Iron Mountain ski jump

Iron Mountain ski jump

Sunday, August 16, 2020

COMMUNING WITH AUNT NORA [Sun, 8-16-20]

CHRIST IN WINTER: Reflections on Faith & Life for the Years of Winter

COMMUNING WITH AUNT NORA  [Sun, 8-16-20]


 When I was ordained, at the Elliott Hall of Music, at Purdue University, in 1964, Aunt Nora and Uncle Ted gave me a home communion set. It is in a nice black pebbled case and contains four small glasses, a small plastic bottle for grape juice, and a small silver plate that fits on a round container for bread elements. It’s so the pastor can serve communion to shut-ins at home, or patients in the hospital.

 I think that it has always signified my status as a pastor, as ordained, more than any other item I have possessed. More than my pulpit robe, or stole, or certificate on the wall. In the Methodist Church, you must be ordained to serve communion. It’s a special honor to have a home communion set.

 More than that, though, it was special because it came from Aunt Nora, one of the best Christians I have ever known, despite her theology. When I told her about how I had traded my life for my sister’s, how I had told God at age 14 that I would become a preacher if “He” would save Mary V’s life, it was Aunt Nora who assured me that God had, indeed, made Mary V sick to get me to go into the ministry, and that God would let her die if I didn’t carry through on the deal. Aunt Nora always wanted a preacher in the family. [1]

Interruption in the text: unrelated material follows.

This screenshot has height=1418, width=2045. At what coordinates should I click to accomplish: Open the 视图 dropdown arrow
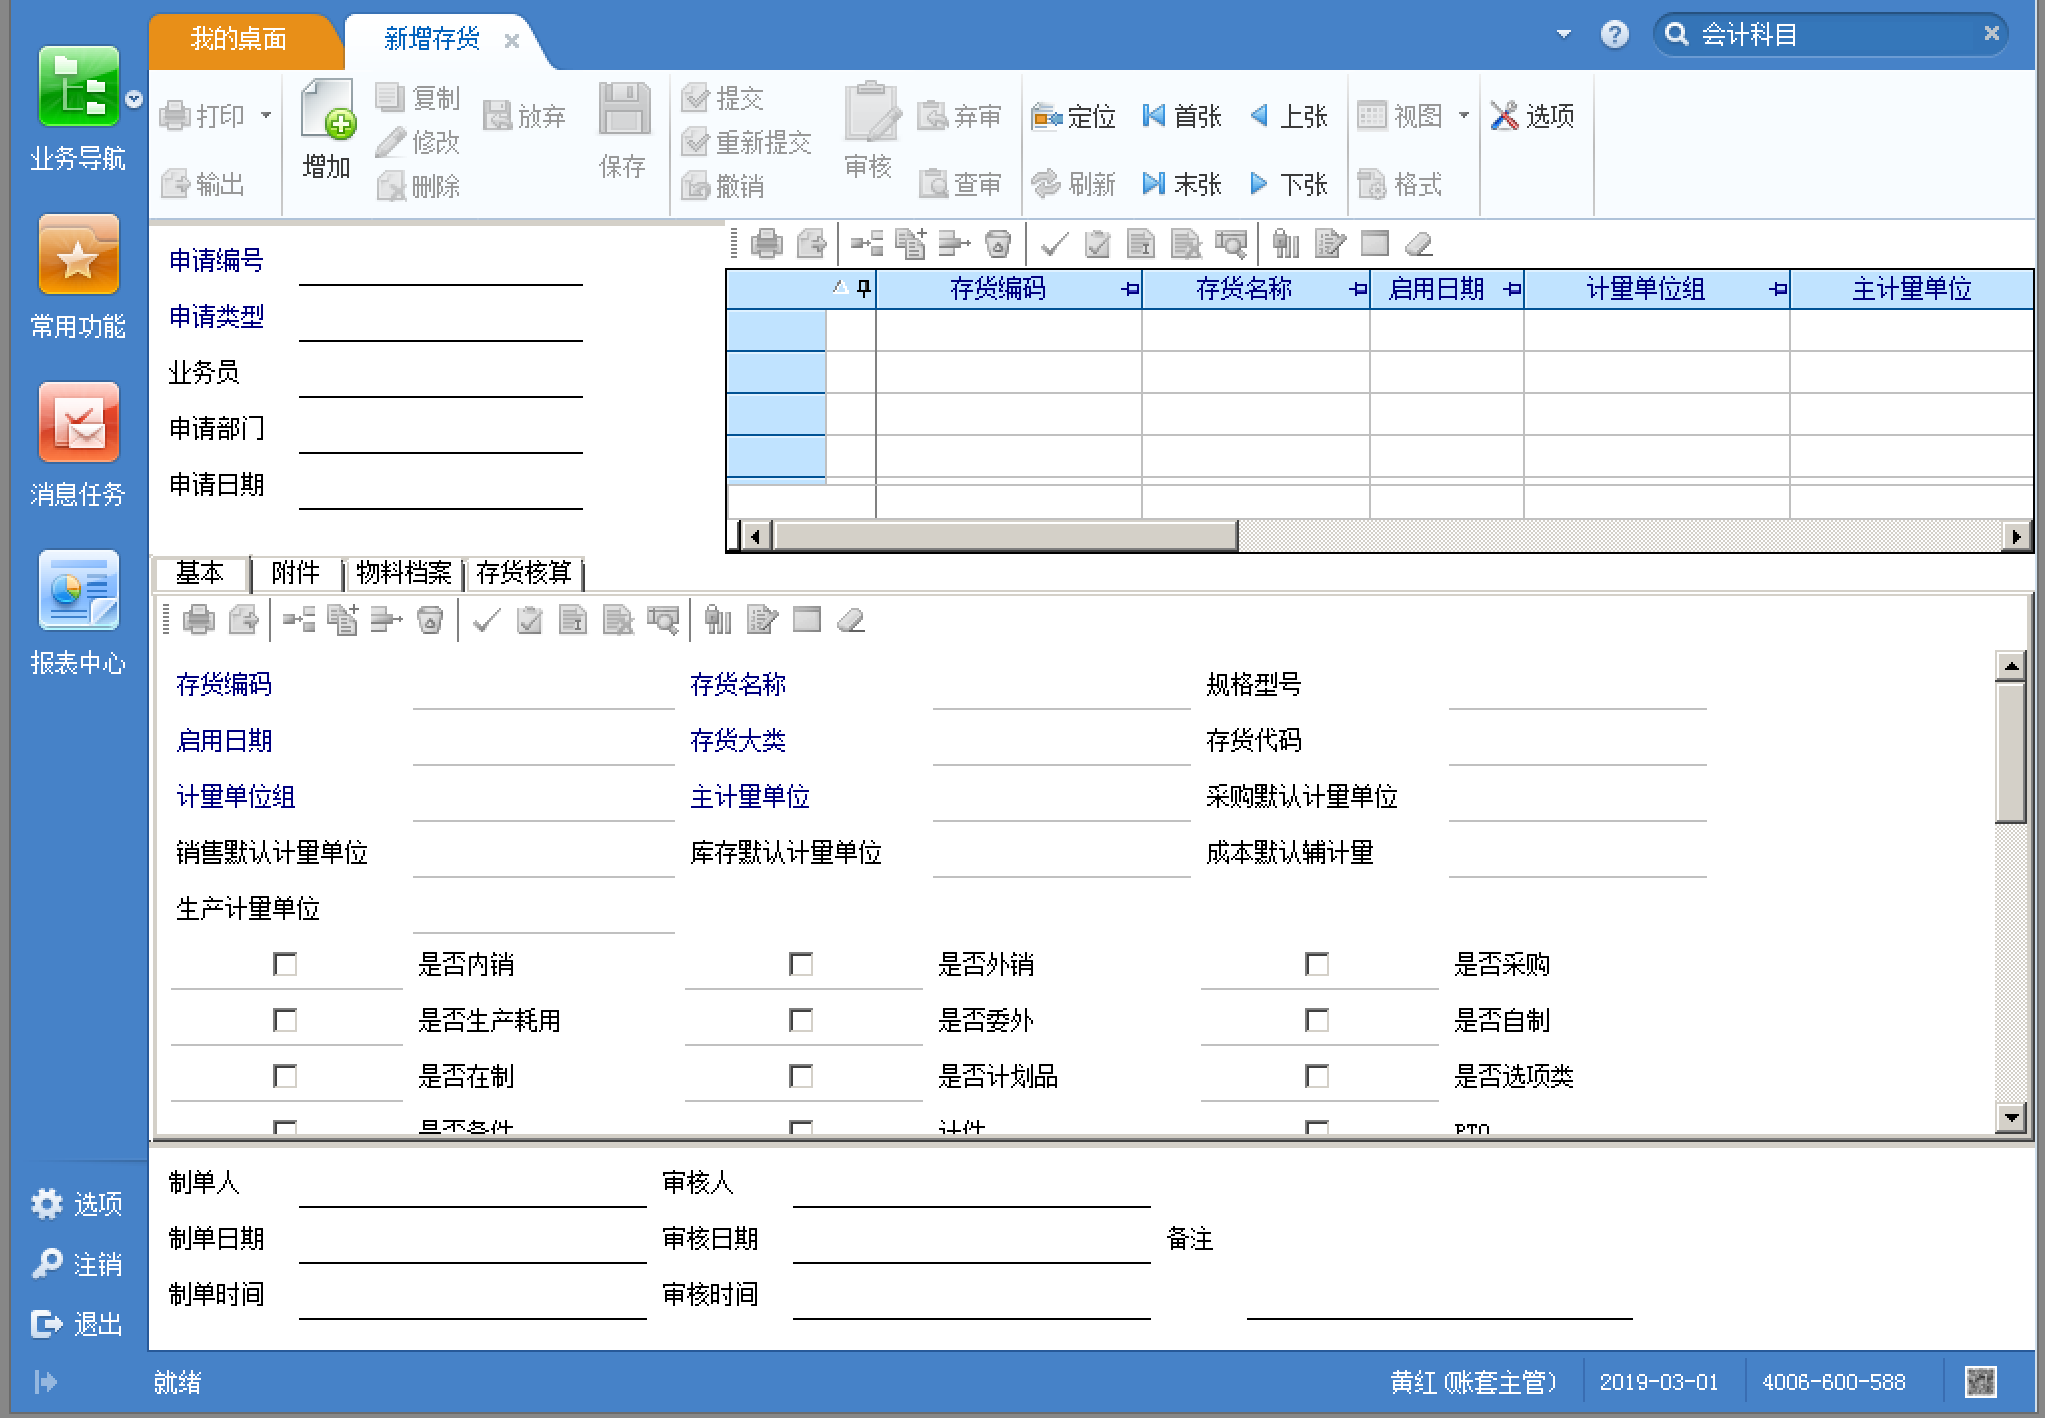click(1464, 116)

 I did not use the set nearly as much as I thought I would. Partly because I spent a lot of years in campus ministry, and there isn’t much call for home or hospital communion with college students. I served communion to a lot of students, averaging over 100 every Wednesday night by the end of my time at ILSU, but that was in the sanctuary at First Methodist. In the years that followed, though, when pastoring in IL, at Orion and Hoopeston and Charleston and Arcola, from time to time I got to share “the body and blood of Christ” with shut-ins and hospitalized folks. Usually I would just work into our ongoing conversation, at the bed side or beside a chair, as I opened the set and took out the elements, about how Jesus, on the night he was betrayed, took bread and…

 That is a really good communion set. Even after 35 years of active ministry and another 20 of retirement, serving part-time interim pastorates, it still looks brand new. I was looking around for some newly ordained young pastor, one who did not have an Aunt Nora, to whom I could give the set, even though I hated to part with this memento of Aunt Nora and Uncle Ted, when the current pandemic isolation hit.

 Then I realized that the communion set was not done with me yet. Helen and I take communion on the first Sunday of each month with the St. Mark’s service online. Helen is the communion steward, getting bread and juice ready. We serve the elements to each other. From my little home communion set.

 Of course, everyone else in the congregation gets to commune, too, online, with whatever they have available for elements. Their communion is just as meaningful as that handed around in our house, or the homes of the other retired, ordained pastors in our congregation, who may well be using their own home communion sets.

 I’ve always loved the scene at the end in the Places in the Heart movie, where all the people in the story are in church, taking communion, passing the plates along the row, murderer and murdered beside each other, living and dead all in their places. It was so surprising the first time I saw that scene, but that’s the way communion is for all of us, whenever we take the elements--all the people in our lives, living or dead, together in that act.

 There is a special importance for me in that scene, for all my friends and loved ones are taking from my little home companion set-sort of like everyone eating from just one loaf and a couple of fishes-and the one handing the elements to me is Aunt Nora.

 John Robert McFarland

 1] I tell this story more completely in The Strange Calling.